_WHAT IS BEING ASKED_.
Below are some records. Copy every line in them that holds "computer".

(Stored dataset items)
============================================================

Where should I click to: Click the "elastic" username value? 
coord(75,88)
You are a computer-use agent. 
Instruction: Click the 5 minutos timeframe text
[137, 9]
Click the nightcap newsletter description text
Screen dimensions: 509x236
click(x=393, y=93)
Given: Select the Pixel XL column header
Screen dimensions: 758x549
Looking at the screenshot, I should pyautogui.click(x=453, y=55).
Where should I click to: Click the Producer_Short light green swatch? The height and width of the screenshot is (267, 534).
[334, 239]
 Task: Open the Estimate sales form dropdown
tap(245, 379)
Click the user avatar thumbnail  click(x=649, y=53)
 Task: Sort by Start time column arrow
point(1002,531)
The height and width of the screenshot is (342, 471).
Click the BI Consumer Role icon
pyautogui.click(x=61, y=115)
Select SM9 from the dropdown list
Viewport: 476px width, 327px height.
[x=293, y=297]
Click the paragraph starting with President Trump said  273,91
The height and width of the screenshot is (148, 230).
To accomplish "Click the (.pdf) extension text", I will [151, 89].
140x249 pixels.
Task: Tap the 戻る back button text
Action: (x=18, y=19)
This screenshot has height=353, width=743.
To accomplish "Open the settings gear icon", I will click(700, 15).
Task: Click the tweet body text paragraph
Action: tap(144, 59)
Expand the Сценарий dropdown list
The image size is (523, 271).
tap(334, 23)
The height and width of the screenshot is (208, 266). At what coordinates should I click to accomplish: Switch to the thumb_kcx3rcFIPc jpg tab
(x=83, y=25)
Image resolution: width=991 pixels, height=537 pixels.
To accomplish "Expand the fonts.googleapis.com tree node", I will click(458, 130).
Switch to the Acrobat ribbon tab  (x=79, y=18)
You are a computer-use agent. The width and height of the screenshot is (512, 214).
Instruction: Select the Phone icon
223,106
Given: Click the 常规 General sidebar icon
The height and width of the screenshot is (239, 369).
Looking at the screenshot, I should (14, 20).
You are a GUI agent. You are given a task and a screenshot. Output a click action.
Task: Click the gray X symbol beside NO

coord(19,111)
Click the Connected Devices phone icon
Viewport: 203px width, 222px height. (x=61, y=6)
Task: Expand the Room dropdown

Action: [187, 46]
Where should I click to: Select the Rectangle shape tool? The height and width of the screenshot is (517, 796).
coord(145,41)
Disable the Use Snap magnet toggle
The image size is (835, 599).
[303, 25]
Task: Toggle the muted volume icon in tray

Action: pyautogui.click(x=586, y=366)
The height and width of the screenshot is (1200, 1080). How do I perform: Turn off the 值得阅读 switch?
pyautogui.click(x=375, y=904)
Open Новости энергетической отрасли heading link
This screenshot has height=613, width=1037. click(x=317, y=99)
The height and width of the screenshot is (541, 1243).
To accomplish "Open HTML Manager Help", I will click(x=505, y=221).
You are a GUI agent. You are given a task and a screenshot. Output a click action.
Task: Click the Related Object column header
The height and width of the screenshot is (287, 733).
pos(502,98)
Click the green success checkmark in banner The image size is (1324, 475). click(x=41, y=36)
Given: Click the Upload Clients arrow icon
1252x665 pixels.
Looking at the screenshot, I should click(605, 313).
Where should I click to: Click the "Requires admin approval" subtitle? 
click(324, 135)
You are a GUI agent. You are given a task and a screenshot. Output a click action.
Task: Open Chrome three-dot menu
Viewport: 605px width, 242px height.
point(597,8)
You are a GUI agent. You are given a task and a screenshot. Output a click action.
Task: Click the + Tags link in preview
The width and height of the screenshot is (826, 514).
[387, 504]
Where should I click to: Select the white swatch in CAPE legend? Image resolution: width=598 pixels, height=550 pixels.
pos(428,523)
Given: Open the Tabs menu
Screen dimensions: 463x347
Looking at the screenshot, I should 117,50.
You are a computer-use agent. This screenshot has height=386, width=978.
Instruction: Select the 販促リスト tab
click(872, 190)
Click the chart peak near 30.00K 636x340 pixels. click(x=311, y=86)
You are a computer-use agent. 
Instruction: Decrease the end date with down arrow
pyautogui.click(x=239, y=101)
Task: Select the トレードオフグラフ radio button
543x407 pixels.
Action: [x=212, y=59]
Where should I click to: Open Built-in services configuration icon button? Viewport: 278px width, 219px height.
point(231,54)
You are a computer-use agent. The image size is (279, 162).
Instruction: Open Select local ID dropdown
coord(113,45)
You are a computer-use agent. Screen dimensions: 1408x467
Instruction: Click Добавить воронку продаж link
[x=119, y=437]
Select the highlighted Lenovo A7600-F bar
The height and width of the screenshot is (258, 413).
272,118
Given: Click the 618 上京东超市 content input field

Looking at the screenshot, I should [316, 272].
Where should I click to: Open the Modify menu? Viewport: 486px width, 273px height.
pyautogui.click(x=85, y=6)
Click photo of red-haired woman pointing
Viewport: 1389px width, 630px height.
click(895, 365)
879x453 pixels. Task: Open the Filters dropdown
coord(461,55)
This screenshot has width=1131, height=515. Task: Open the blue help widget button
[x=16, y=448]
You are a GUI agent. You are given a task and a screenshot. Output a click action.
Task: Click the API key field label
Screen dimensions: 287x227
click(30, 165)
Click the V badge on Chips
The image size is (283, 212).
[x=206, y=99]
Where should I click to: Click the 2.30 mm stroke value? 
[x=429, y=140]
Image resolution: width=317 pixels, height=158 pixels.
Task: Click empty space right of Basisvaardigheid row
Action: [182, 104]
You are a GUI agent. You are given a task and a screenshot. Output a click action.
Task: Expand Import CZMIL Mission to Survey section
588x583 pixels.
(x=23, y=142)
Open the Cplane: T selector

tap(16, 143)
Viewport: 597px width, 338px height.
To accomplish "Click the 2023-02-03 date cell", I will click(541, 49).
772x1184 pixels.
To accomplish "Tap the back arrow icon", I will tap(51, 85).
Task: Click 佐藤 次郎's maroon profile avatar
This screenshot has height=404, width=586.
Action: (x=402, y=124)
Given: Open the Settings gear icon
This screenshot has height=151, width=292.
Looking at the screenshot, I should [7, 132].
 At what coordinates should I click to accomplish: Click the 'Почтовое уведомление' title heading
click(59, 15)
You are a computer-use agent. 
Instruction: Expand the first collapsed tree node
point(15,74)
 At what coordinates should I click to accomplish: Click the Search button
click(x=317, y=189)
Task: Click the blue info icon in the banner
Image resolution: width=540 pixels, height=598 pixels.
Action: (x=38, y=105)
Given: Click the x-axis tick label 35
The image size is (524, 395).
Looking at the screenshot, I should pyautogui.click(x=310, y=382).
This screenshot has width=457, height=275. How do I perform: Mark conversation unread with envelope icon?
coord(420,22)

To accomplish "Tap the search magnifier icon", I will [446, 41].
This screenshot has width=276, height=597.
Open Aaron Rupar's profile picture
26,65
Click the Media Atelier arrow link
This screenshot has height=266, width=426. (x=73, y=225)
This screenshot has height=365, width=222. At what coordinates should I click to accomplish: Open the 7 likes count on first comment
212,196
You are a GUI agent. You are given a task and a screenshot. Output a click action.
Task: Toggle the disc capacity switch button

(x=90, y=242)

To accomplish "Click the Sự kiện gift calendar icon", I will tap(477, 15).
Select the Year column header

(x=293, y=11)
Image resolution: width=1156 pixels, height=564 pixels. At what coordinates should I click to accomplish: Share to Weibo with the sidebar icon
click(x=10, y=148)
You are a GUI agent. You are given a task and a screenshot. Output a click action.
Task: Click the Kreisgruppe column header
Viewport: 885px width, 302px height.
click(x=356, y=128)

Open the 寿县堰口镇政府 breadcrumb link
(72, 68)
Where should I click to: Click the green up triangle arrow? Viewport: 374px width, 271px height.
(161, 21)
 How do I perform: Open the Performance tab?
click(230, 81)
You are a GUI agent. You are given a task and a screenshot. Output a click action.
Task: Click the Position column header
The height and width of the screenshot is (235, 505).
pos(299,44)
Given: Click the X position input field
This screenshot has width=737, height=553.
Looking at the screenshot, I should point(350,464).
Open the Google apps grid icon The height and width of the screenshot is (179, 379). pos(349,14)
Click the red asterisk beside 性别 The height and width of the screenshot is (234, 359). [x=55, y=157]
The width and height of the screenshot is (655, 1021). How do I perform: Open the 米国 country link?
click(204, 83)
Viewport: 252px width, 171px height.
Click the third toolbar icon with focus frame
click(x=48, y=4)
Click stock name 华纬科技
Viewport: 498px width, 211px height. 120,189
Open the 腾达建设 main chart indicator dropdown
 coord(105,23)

============================================================

_EXERCISE OUTPUT_.
You are a computer-use agent. 
You are a computer-use agent. The width and height of the screenshot is (512, 214).
You are a computer-use agent. This screenshot has height=386, width=978.
You are a computer-use agent. 
You are a computer-use agent. The image size is (279, 162).
You are a computer-use agent. Screen dimensions: 1408x467
You are a computer-use agent. 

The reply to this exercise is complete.